This PR fixes awful codegen for loading contiguous data into vector types. On main f32x16::simd_from(simd, input_slice); causes the emitted code to load data into registers, immediately spill it to the stack, and then load it back into registers again. This happens even for loading constants! vello_cpu clearly benefits from this fix in some parts too.

So on balance I think this is well worth merging: it fixes some really awful codegen for the most common case, and the regression for the fill case seems entirely incidental and will likely change from one LLVM version to another anyway.

@LaurenzV
Copy link
Collaborator

Sure, do the changes with transmute_copy look sound to you? I'll also take another closer look, but would be good to have your opinion as well.

@Shnatsel
Copy link
Contributor

I've looked at the documentation for transmute_copy and its use here seems sound.

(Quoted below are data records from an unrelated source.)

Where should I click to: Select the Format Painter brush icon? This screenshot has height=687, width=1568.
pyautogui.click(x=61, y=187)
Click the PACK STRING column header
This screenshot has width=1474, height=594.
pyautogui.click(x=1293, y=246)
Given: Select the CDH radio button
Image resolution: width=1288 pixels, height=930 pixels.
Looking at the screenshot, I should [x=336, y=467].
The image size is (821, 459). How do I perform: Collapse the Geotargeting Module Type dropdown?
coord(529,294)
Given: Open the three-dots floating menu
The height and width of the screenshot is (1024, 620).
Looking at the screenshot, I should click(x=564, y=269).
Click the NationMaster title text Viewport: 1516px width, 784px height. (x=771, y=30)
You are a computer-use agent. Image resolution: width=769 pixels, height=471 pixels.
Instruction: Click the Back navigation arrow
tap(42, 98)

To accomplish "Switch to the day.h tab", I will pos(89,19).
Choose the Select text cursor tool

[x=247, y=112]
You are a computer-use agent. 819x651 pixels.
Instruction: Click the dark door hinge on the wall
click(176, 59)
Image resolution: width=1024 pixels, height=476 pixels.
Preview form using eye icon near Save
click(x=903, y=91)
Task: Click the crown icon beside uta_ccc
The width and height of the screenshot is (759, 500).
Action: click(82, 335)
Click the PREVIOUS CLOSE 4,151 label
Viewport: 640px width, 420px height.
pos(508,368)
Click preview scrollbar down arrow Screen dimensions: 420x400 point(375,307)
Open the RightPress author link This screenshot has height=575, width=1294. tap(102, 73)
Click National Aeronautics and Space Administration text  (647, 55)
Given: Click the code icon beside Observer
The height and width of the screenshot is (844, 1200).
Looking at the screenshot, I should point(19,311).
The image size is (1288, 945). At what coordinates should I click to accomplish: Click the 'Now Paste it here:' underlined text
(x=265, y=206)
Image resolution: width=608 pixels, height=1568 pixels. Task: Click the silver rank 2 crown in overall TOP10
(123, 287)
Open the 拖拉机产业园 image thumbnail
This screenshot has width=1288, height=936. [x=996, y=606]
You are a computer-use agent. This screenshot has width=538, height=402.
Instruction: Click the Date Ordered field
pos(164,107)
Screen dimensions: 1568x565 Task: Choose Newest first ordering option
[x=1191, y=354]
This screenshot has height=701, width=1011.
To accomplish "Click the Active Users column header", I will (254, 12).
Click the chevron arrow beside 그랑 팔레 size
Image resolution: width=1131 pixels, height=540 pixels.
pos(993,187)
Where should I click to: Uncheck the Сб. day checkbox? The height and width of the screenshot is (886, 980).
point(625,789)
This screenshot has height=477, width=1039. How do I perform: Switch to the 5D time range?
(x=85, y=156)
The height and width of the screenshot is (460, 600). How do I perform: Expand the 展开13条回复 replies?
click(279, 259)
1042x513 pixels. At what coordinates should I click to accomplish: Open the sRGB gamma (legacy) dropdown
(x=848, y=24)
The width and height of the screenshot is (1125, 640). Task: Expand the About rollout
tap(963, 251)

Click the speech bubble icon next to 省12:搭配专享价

I don't really follow what's happening in the stores, all that core::ptr::copy_nonoverlapping business.

PhastFT tests pass on this branch so it's certainly not grossly wrong.

@LaurenzV
Copy link
Collaborator

@valadaptive if I use gather instead of gather_into, I indeed get a better result:

fine/gradient/linear/opaque_u8_neon
                        time:   [473.02 ns 476.11 ns 482.30 ns]
                        change: [-2.6771% -1.3268% +0.4153%] (p = 0.05 > 0.05)
                        No change in performance detected.
Found 5 outliers among 100 measurements (5.00%)
  2 (2.00%) low mild
  3 (3.00%) high severe

Still a bit worse than current main, but I think at this point I can live with the difference!

@valadaptive
Copy link
Contributor Author

Still a bit worse than current main, but I think at this point I can live with the difference!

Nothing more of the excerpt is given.